- DATA SHOWN:
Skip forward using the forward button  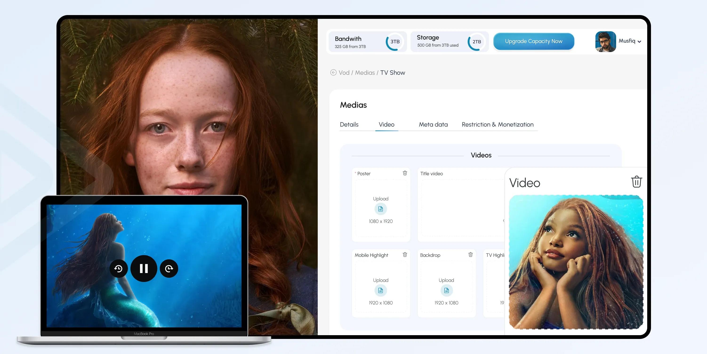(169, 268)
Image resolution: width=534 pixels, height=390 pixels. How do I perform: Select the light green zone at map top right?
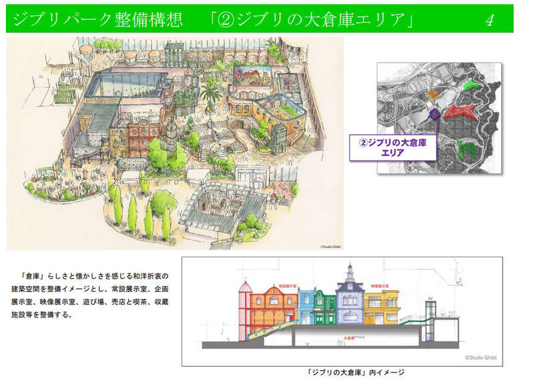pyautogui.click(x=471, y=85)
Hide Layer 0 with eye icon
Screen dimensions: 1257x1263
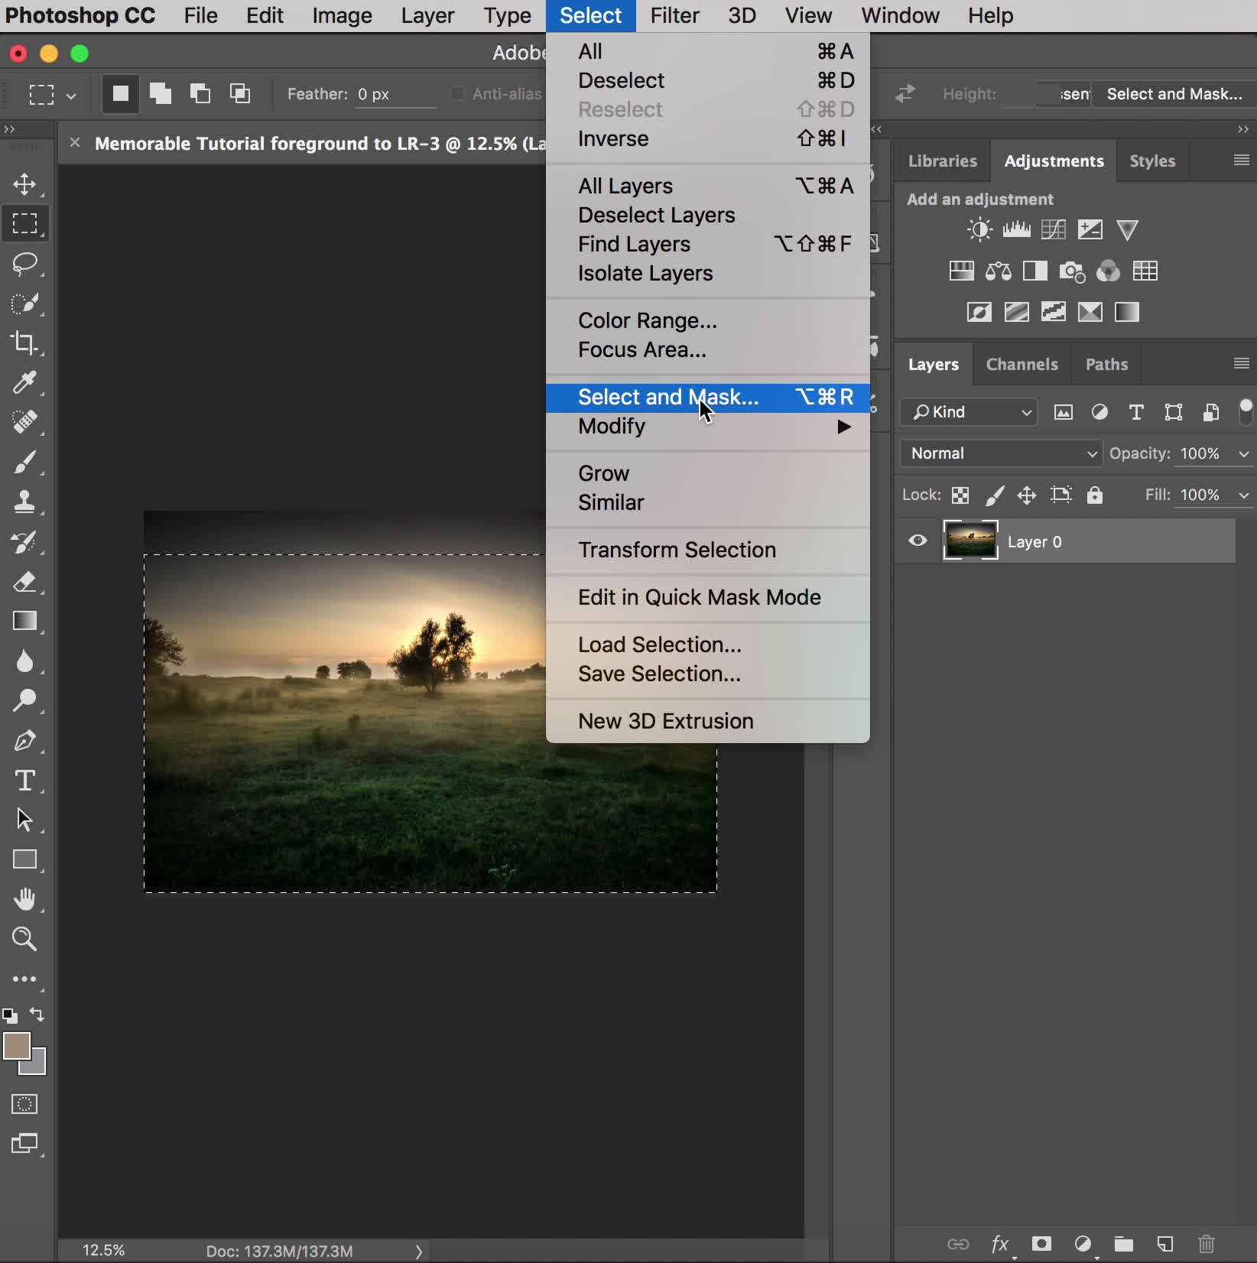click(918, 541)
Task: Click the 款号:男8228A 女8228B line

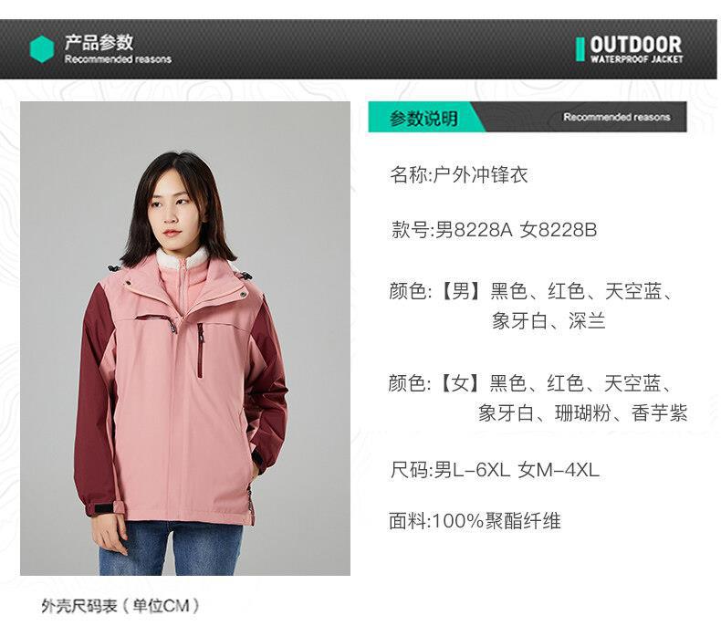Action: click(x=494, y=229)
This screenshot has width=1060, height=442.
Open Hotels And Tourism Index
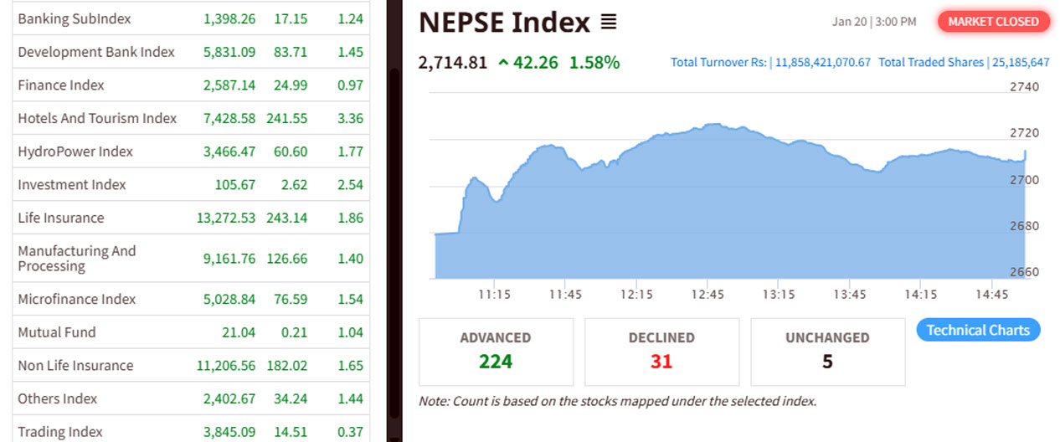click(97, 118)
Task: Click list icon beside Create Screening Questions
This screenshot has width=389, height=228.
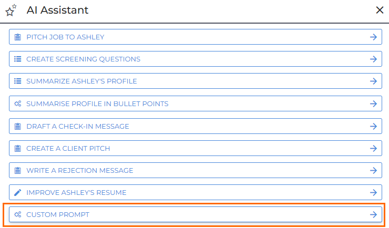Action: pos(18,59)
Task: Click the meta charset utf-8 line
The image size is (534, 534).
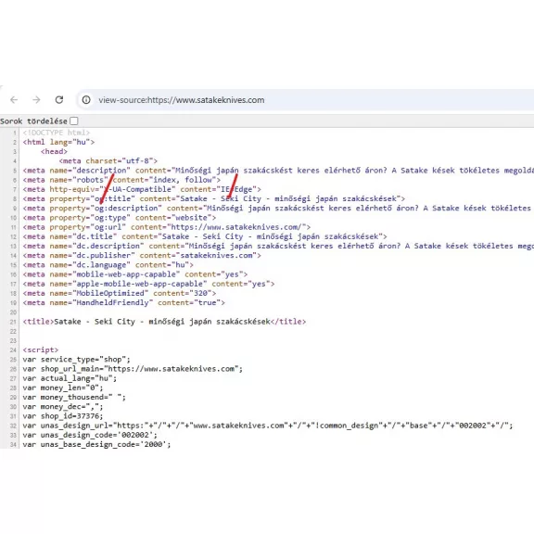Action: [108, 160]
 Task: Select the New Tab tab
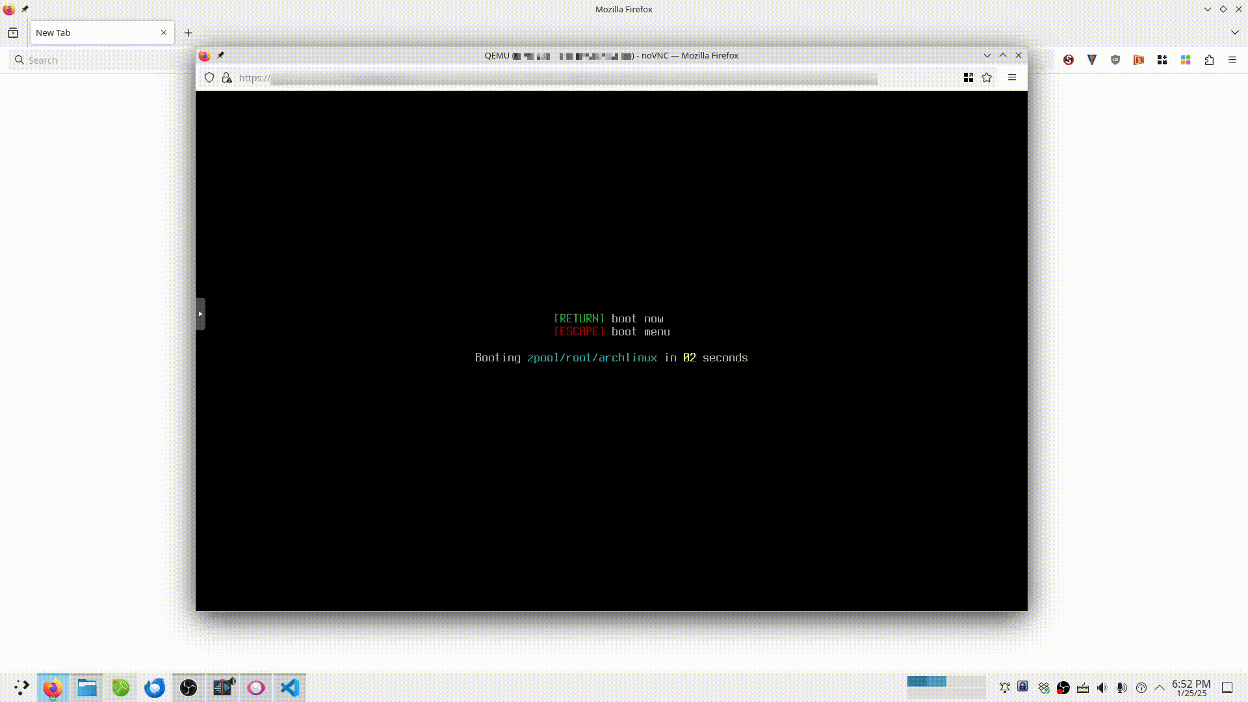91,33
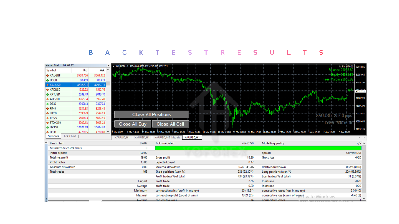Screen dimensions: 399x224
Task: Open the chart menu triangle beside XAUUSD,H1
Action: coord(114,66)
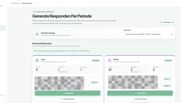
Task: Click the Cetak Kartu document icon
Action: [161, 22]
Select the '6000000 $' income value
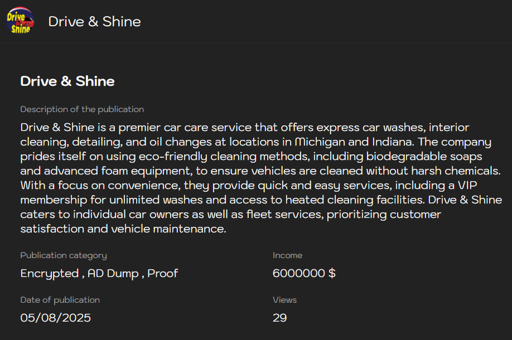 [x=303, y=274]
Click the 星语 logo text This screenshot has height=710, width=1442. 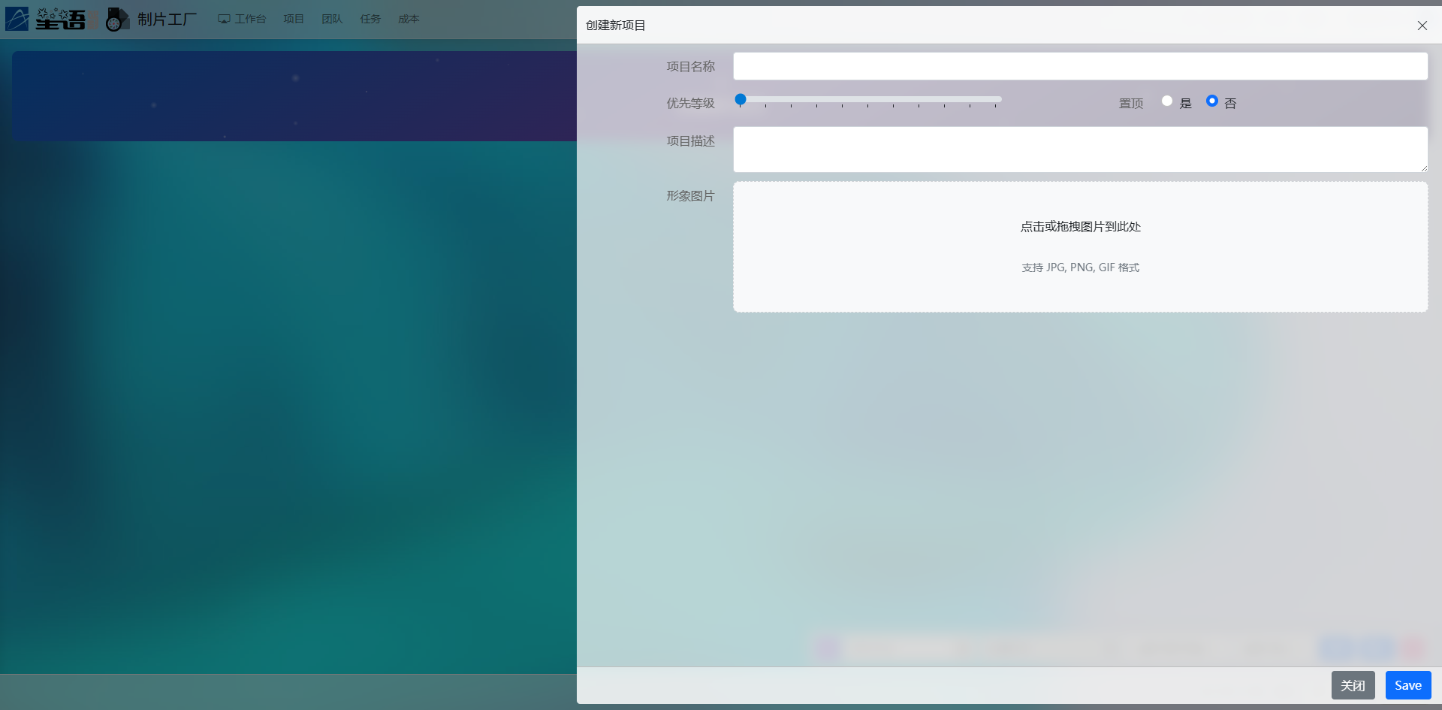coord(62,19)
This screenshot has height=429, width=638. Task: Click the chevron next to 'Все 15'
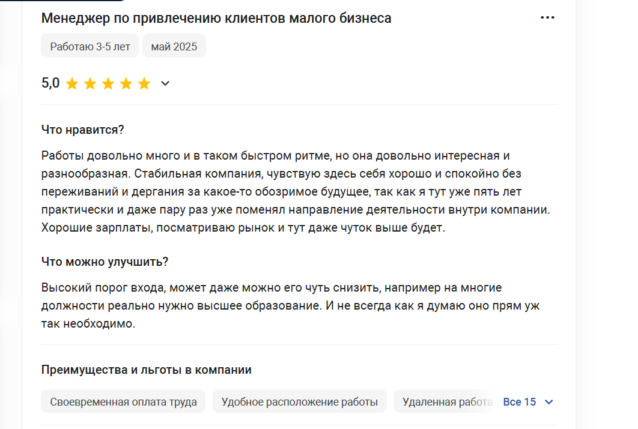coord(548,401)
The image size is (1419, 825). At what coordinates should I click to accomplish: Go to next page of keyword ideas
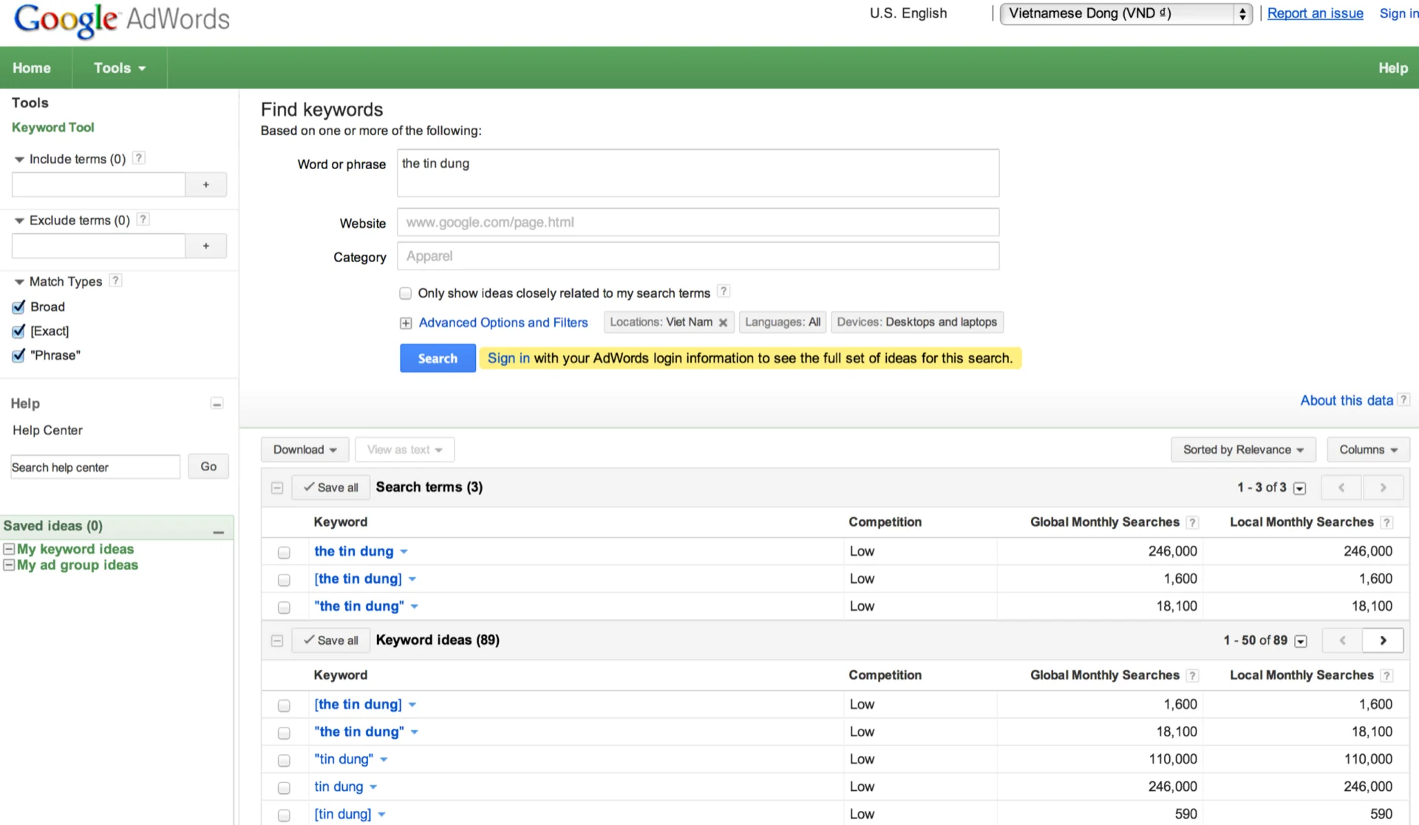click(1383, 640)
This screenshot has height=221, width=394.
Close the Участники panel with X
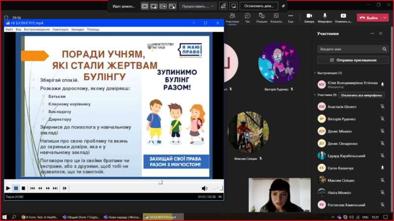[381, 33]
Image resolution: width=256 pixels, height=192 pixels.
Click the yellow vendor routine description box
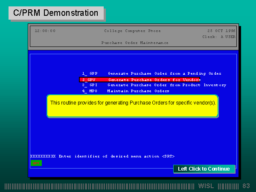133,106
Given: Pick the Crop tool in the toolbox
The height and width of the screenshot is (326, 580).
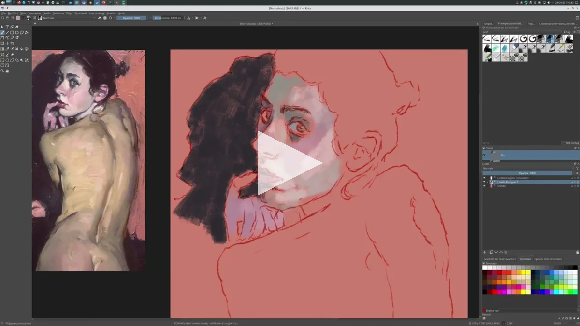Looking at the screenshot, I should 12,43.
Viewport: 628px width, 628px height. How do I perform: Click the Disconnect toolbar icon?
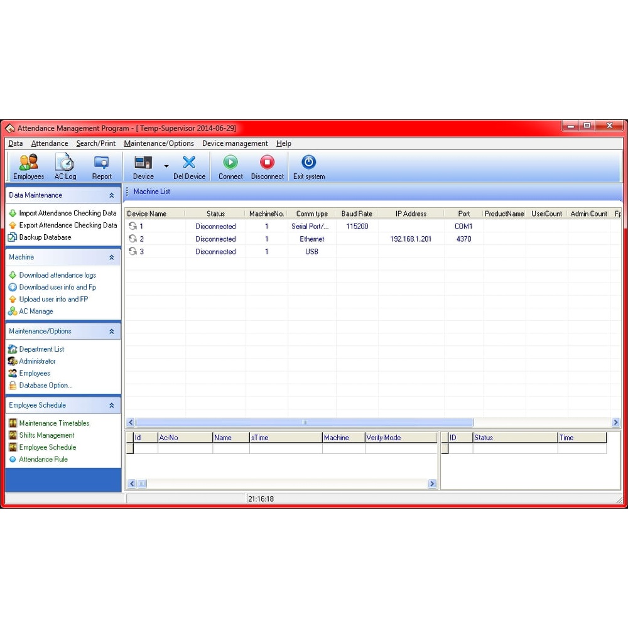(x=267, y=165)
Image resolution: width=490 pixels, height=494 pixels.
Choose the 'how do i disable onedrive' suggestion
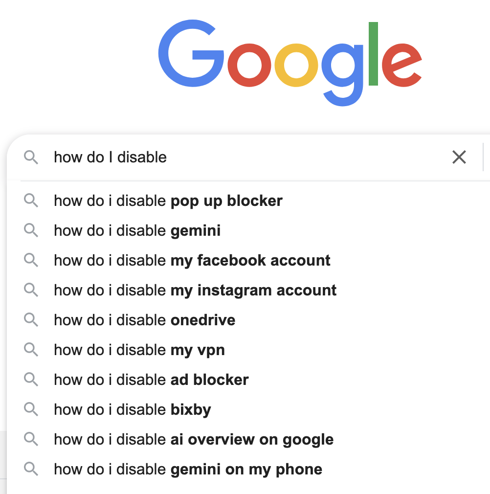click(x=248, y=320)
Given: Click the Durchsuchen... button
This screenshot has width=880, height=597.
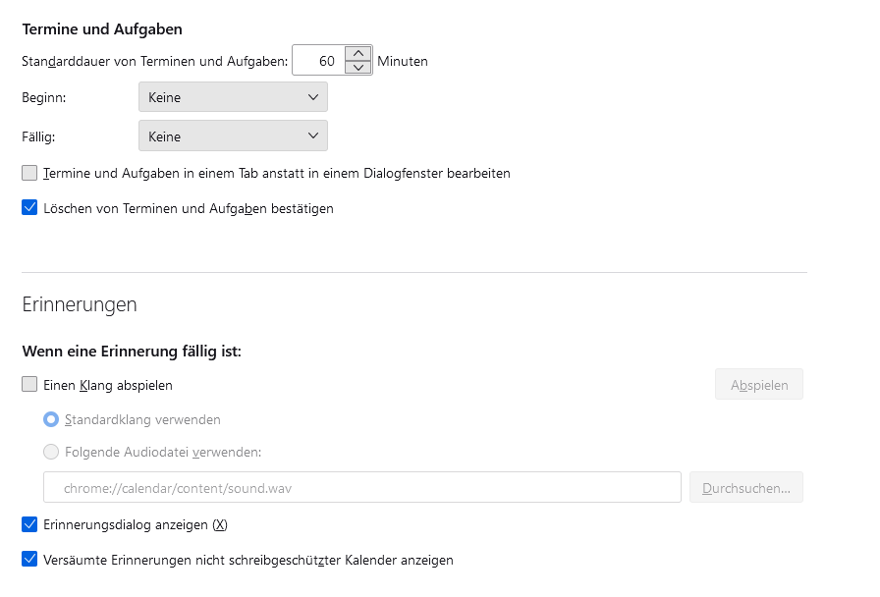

- TO BE DONE: Restate the material from the line containing "Image resolution: width=256" down to the line containing "Looking at the screenshot, I should 12,43.", substituting "orange" for "yellow" and leaving everything else unchanged. Omit the pictures from your answer.

- ANSWER TO THIS EXERCISE:
Image resolution: width=256 pixels, height=192 pixels.
Click the orange vendor routine description box
133,106
Given: Pick the Crop tool in the toolbox
The height and width of the screenshot is (326, 580).
Looking at the screenshot, I should 12,43.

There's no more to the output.